**DATASET EXCERPTS:**
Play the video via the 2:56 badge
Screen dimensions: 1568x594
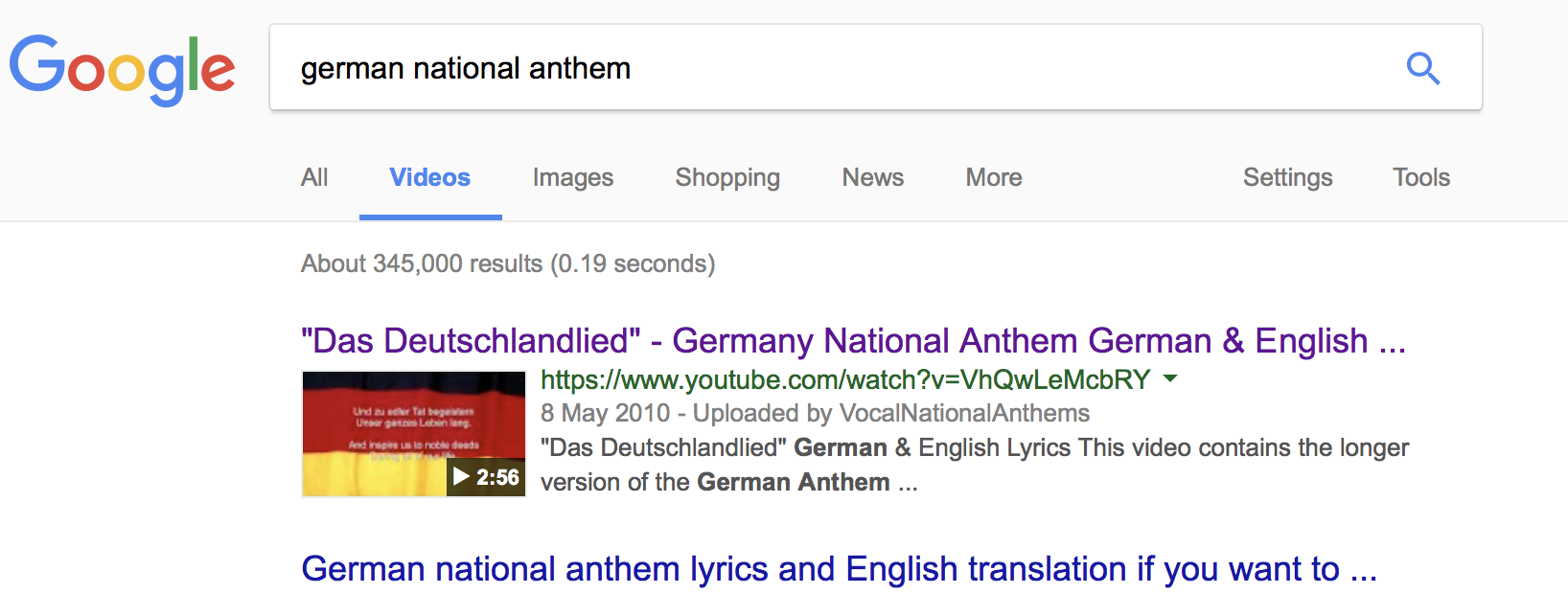point(486,476)
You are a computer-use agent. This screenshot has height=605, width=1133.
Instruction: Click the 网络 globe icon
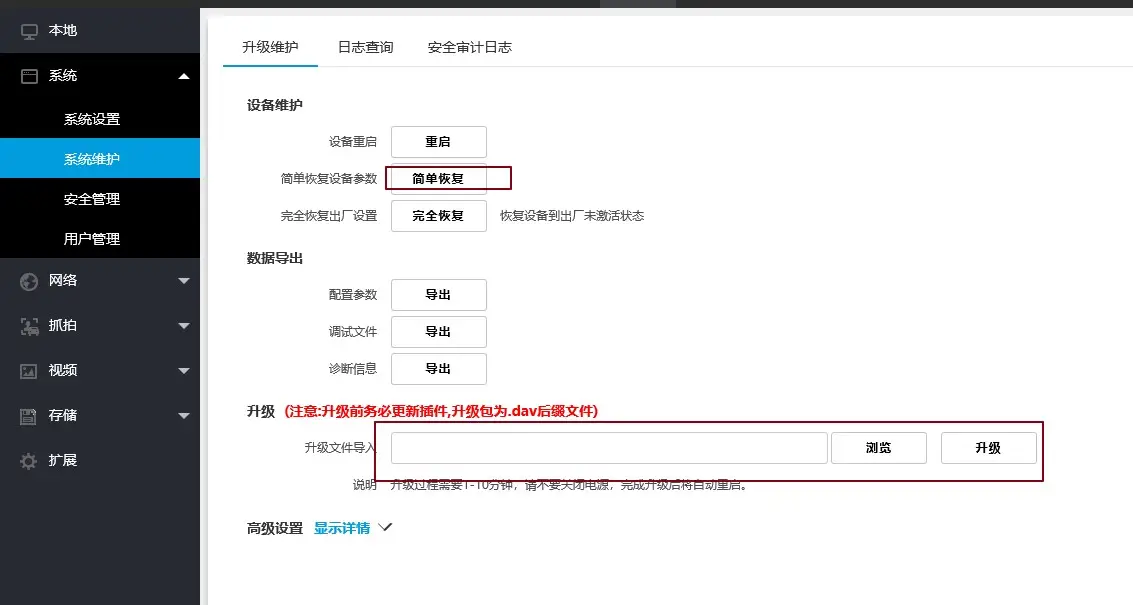click(29, 281)
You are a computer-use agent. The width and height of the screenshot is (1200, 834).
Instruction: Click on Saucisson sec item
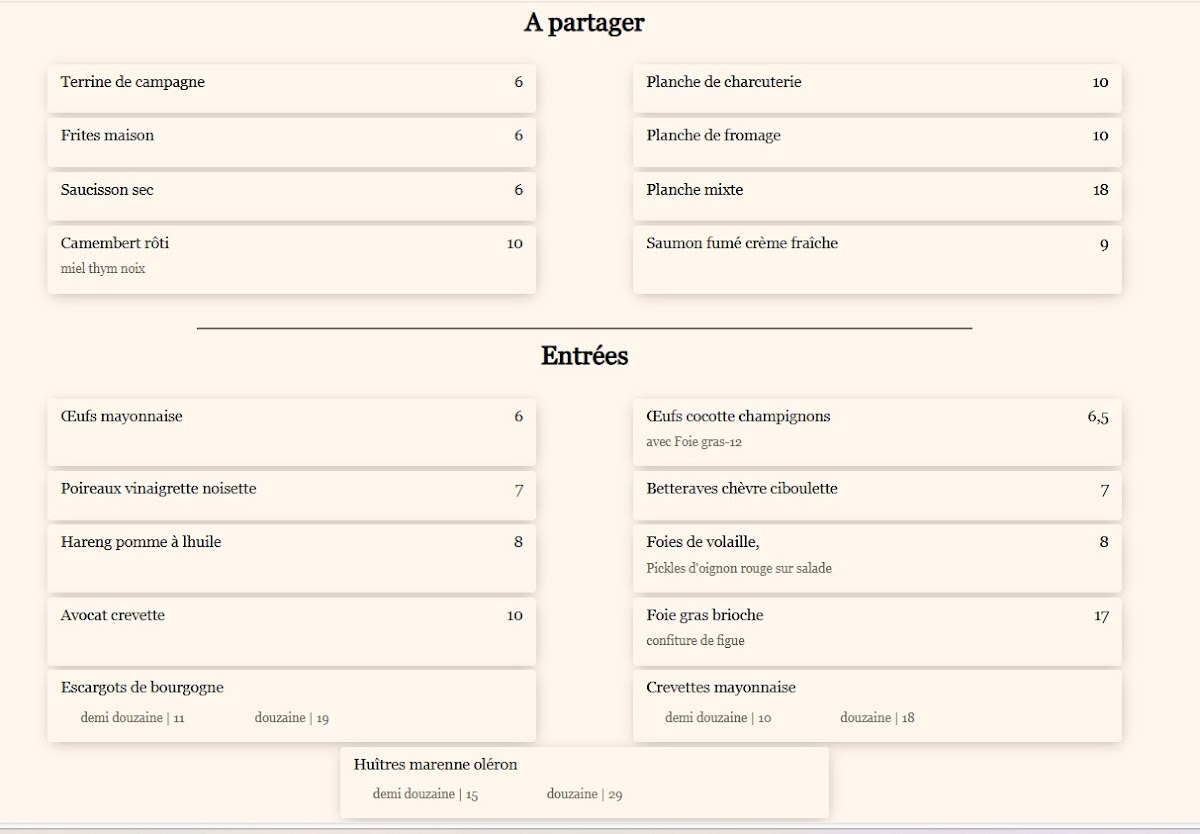(x=290, y=195)
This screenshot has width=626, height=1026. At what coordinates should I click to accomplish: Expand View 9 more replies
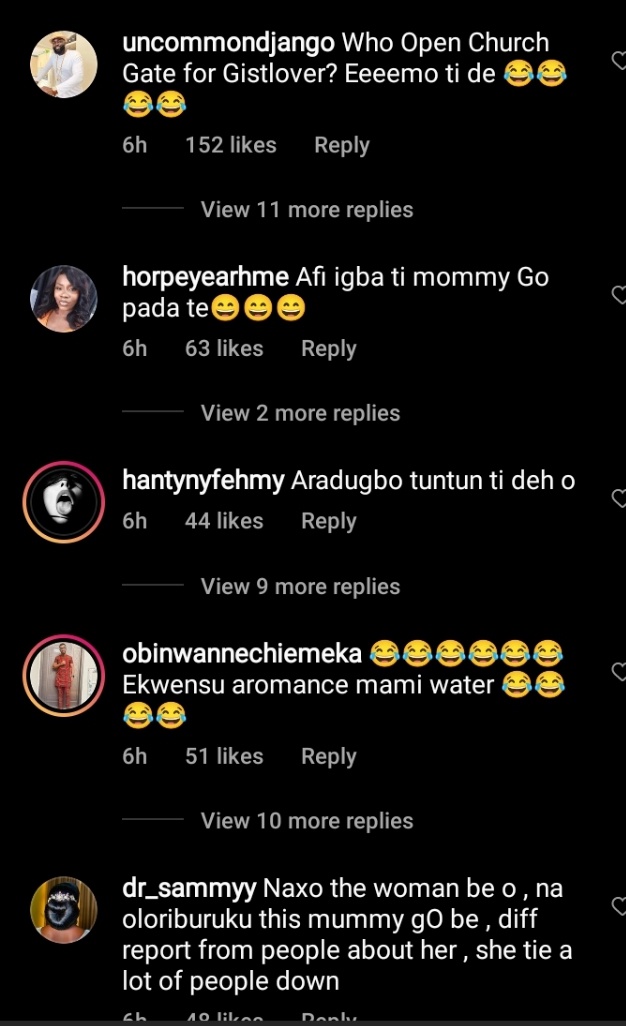[x=300, y=587]
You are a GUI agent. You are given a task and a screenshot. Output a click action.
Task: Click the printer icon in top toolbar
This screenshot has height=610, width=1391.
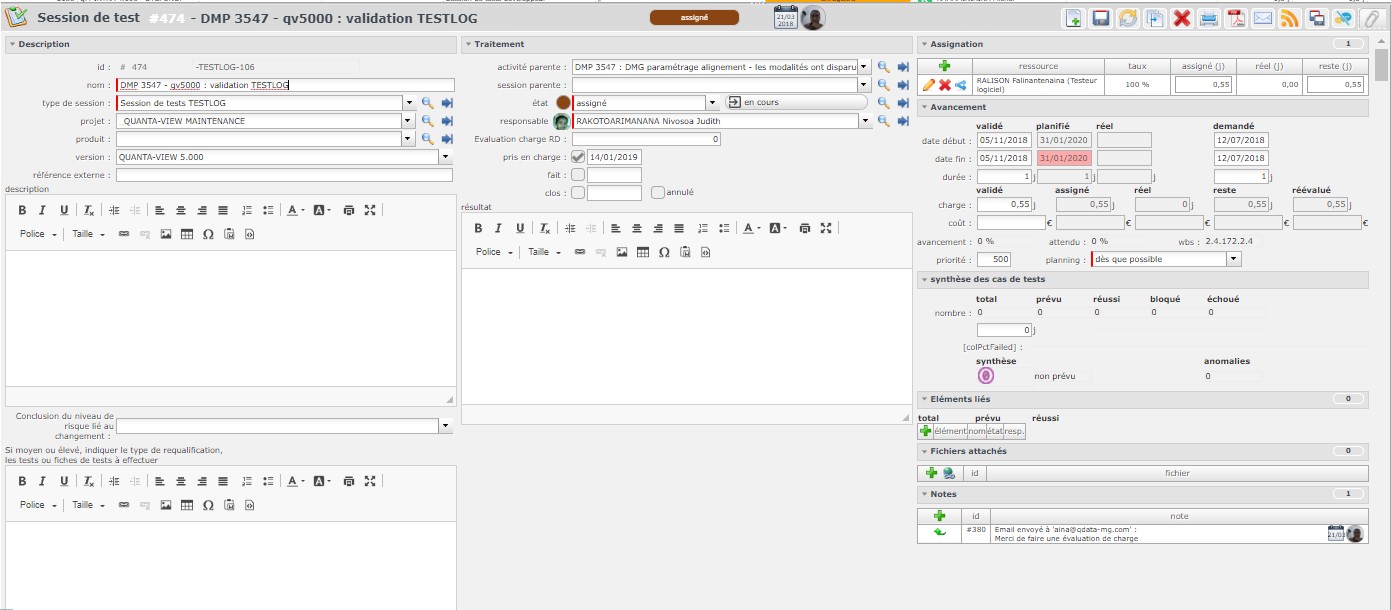tap(1208, 19)
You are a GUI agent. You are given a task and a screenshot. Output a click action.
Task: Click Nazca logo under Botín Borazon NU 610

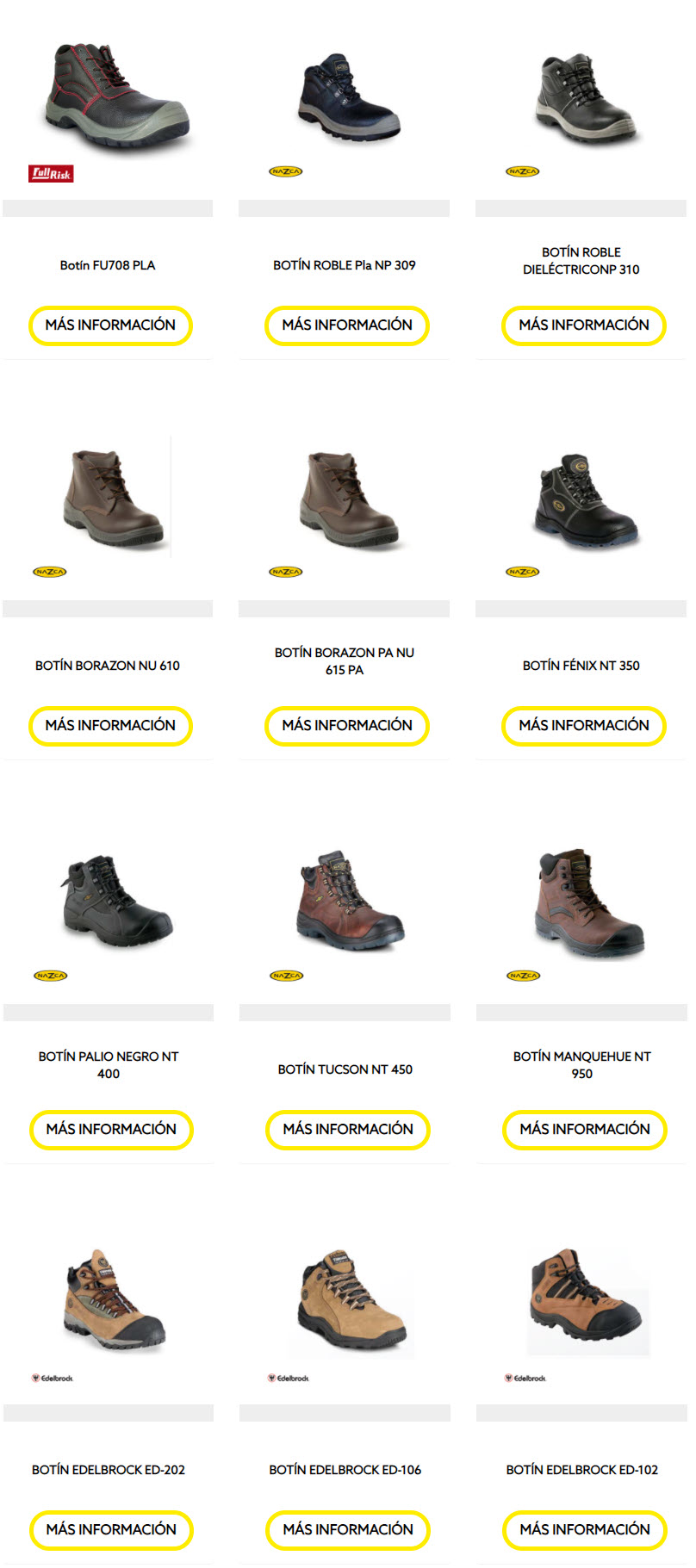click(x=50, y=572)
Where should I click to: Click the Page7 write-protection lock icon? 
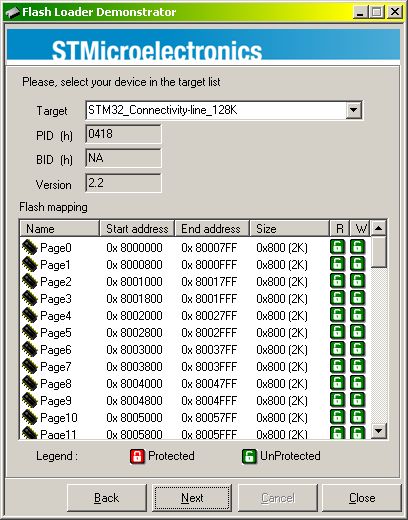click(x=357, y=366)
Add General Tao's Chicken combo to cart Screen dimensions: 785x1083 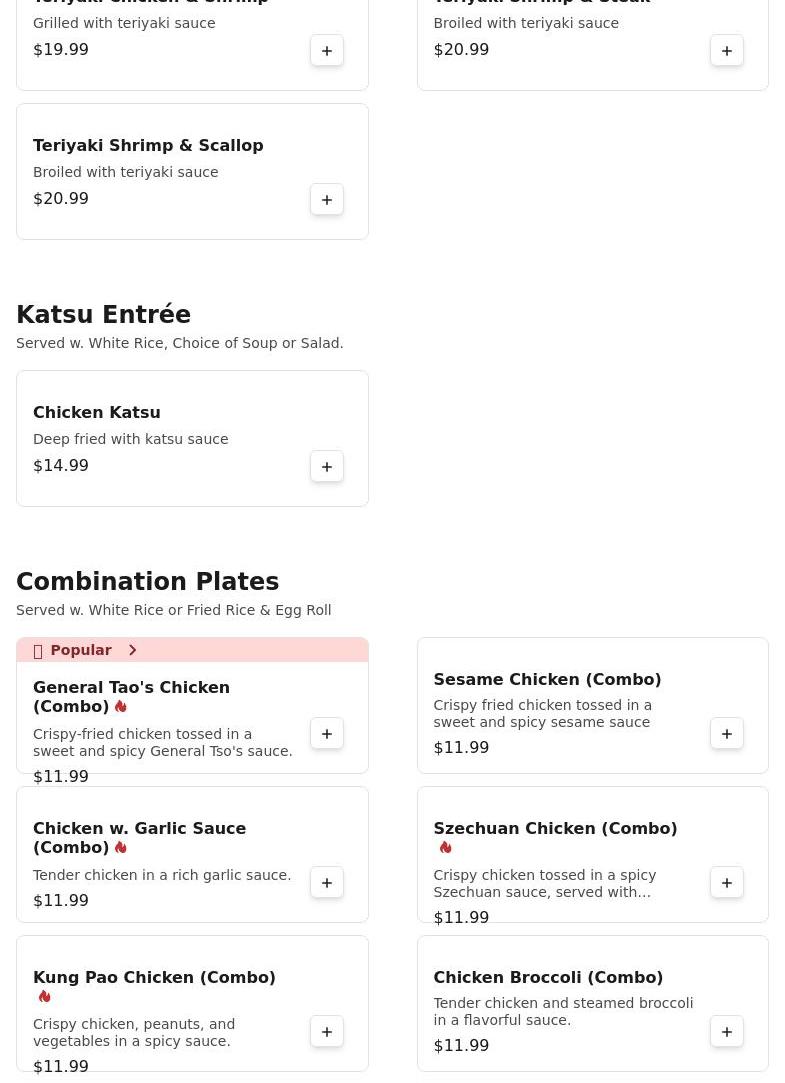327,733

**YOUR OBJECTIVE:** Say, as a single number and nothing more, how many lines of the entries contain the word "computer".

**REPLY TO THE TASK:** 2